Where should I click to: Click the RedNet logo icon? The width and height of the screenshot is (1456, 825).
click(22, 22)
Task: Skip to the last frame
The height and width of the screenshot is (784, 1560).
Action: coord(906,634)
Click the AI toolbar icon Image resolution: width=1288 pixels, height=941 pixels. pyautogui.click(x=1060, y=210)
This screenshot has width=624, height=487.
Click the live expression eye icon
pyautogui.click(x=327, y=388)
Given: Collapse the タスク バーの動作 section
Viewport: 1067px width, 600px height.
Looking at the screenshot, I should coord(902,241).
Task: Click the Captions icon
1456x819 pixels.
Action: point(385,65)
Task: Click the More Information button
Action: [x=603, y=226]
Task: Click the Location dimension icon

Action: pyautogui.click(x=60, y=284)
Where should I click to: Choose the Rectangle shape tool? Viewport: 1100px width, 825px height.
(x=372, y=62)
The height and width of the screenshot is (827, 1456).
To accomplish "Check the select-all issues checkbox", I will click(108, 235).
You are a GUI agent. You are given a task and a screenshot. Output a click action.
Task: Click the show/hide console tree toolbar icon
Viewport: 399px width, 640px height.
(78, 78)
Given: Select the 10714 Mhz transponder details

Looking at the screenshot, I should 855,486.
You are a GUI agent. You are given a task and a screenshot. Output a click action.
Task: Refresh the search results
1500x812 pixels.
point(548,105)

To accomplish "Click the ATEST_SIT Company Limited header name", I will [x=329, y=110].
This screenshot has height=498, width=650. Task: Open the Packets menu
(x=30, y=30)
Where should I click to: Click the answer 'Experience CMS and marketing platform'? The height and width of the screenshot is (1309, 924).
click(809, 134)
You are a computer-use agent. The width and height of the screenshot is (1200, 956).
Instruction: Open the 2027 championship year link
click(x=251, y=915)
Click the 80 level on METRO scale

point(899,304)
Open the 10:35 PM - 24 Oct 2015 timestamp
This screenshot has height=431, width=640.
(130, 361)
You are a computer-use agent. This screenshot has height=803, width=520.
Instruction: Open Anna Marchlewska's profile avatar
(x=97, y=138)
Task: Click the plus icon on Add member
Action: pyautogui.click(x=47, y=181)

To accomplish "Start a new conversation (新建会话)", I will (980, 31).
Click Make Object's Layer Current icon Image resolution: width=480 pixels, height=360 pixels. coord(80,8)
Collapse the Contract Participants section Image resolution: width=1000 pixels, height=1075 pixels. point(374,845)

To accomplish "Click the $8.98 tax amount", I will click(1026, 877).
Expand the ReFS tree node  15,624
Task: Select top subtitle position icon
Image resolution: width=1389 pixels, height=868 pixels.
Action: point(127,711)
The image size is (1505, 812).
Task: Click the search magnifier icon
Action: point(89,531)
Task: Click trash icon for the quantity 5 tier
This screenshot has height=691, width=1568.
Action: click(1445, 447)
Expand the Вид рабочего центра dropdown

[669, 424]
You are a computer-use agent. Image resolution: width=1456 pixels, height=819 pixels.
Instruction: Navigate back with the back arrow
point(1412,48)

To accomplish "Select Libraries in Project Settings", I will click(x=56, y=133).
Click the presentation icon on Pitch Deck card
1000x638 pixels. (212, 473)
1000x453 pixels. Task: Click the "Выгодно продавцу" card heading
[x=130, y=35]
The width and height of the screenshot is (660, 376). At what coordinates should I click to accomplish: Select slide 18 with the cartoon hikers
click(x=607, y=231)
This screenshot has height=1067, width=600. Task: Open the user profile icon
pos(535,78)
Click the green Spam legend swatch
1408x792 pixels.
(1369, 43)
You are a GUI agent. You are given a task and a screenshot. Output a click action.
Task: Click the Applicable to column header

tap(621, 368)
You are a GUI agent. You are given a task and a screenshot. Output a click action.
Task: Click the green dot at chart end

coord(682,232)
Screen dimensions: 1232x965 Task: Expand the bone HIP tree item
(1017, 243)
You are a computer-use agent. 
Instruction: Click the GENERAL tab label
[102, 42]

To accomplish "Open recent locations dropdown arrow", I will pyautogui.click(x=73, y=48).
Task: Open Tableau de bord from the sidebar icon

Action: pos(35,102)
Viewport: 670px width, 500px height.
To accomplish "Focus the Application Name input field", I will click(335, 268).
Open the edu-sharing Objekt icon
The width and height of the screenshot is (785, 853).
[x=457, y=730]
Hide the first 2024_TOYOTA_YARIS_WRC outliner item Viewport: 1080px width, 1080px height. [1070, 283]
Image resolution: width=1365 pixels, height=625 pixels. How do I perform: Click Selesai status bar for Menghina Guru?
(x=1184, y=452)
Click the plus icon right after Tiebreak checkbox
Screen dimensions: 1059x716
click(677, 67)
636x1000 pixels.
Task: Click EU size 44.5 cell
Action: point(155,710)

================================

Update the rows above, replacing "METRO scale" with "METRO gauge" and leaving everything else unchanged.

Solution to the exercise =>
Where should I click to: Click the RedNet logo icon? The width and height of the screenshot is (1456, 825).
click(22, 22)
Task: Skip to the last frame
The height and width of the screenshot is (784, 1560).
Action: coord(906,634)
Click the AI toolbar icon Image resolution: width=1288 pixels, height=941 pixels. pyautogui.click(x=1060, y=210)
This screenshot has width=624, height=487.
Click the live expression eye icon
pyautogui.click(x=327, y=388)
Given: Collapse the タスク バーの動作 section
Viewport: 1067px width, 600px height.
Looking at the screenshot, I should coord(902,241).
Task: Click the Captions icon
1456x819 pixels.
Action: point(385,65)
Task: Click the More Information button
Action: [x=603, y=226]
Task: Click the Location dimension icon

Action: pyautogui.click(x=60, y=284)
Where should I click to: Choose the Rectangle shape tool? Viewport: 1100px width, 825px height.
(x=372, y=62)
The height and width of the screenshot is (827, 1456).
To accomplish "Check the select-all issues checkbox", I will click(108, 235).
You are a GUI agent. You are given a task and a screenshot. Output a click action.
Task: Click the show/hide console tree toolbar icon
Viewport: 399px width, 640px height.
(78, 78)
Given: Select the 10714 Mhz transponder details

Looking at the screenshot, I should 855,486.
You are a GUI agent. You are given a task and a screenshot. Output a click action.
Task: Refresh the search results
1500x812 pixels.
point(548,105)

To accomplish "Click the ATEST_SIT Company Limited header name", I will [x=329, y=110].
This screenshot has height=498, width=650. Task: Open the Packets menu
(x=30, y=30)
Where should I click to: Click the answer 'Experience CMS and marketing platform'? The height and width of the screenshot is (1309, 924).
click(809, 134)
You are a computer-use agent. The width and height of the screenshot is (1200, 956).
Instruction: Open the 2027 championship year link
click(x=251, y=915)
Click the 80 level on METRO gauge

point(899,304)
Open the 10:35 PM - 24 Oct 2015 timestamp
This screenshot has height=431, width=640.
(130, 361)
You are a computer-use agent. This screenshot has height=803, width=520.
Instruction: Open Anna Marchlewska's profile avatar
(x=97, y=138)
Task: Click the plus icon on Add member
Action: pyautogui.click(x=47, y=181)

To accomplish "Start a new conversation (新建会话)", I will (980, 31).
Click Make Object's Layer Current icon Image resolution: width=480 pixels, height=360 pixels. coord(80,8)
Collapse the Contract Participants section Image resolution: width=1000 pixels, height=1075 pixels. point(374,845)

To accomplish "Click the $8.98 tax amount", I will click(1026, 877).
Expand the ReFS tree node  15,624
Task: Select top subtitle position icon
Image resolution: width=1389 pixels, height=868 pixels.
Action: point(127,711)
The image size is (1505, 812).
Task: Click the search magnifier icon
Action: point(89,531)
Task: Click trash icon for the quantity 5 tier
This screenshot has height=691, width=1568.
Action: click(1445, 447)
Expand the Вид рабочего центра dropdown

[669, 424]
You are a computer-use agent. Image resolution: width=1456 pixels, height=819 pixels.
Instruction: Navigate back with the back arrow
point(1412,48)

To accomplish "Select Libraries in Project Settings", I will click(x=56, y=133).
Click the presentation icon on Pitch Deck card
1000x638 pixels. (212, 473)
1000x453 pixels. Task: Click the "Выгодно продавцу" card heading
[x=130, y=35]
The width and height of the screenshot is (660, 376). At what coordinates should I click to accomplish: Select slide 18 with the cartoon hikers
click(x=607, y=231)
This screenshot has height=1067, width=600. Task: Open the user profile icon
pos(535,78)
Click the green Spam legend swatch
1408x792 pixels.
(1369, 43)
You are a GUI agent. You are given a task and a screenshot. Output a click action.
Task: Click the Applicable to column header

tap(621, 368)
You are a GUI agent. You are given a task and a screenshot. Output a click action.
Task: Click the green dot at chart end

coord(682,232)
Screen dimensions: 1232x965 Task: Expand the bone HIP tree item
(1017, 243)
You are a computer-use agent. 
Instruction: Click the GENERAL tab label
[102, 42]

To accomplish "Open recent locations dropdown arrow", I will pyautogui.click(x=73, y=48).
Task: Open Tableau de bord from the sidebar icon

Action: pos(35,102)
Viewport: 670px width, 500px height.
To accomplish "Focus the Application Name input field", I will click(335, 268).
Open the edu-sharing Objekt icon
The width and height of the screenshot is (785, 853).
[x=457, y=730]
Hide the first 2024_TOYOTA_YARIS_WRC outliner item Viewport: 1080px width, 1080px height. [1070, 283]
Image resolution: width=1365 pixels, height=625 pixels. How do I perform: Click Selesai status bar for Menghina Guru?
(x=1184, y=452)
Click the plus icon right after Tiebreak checkbox
Screen dimensions: 1059x716
click(677, 67)
636x1000 pixels.
Task: Click EU size 44.5 cell
Action: point(155,710)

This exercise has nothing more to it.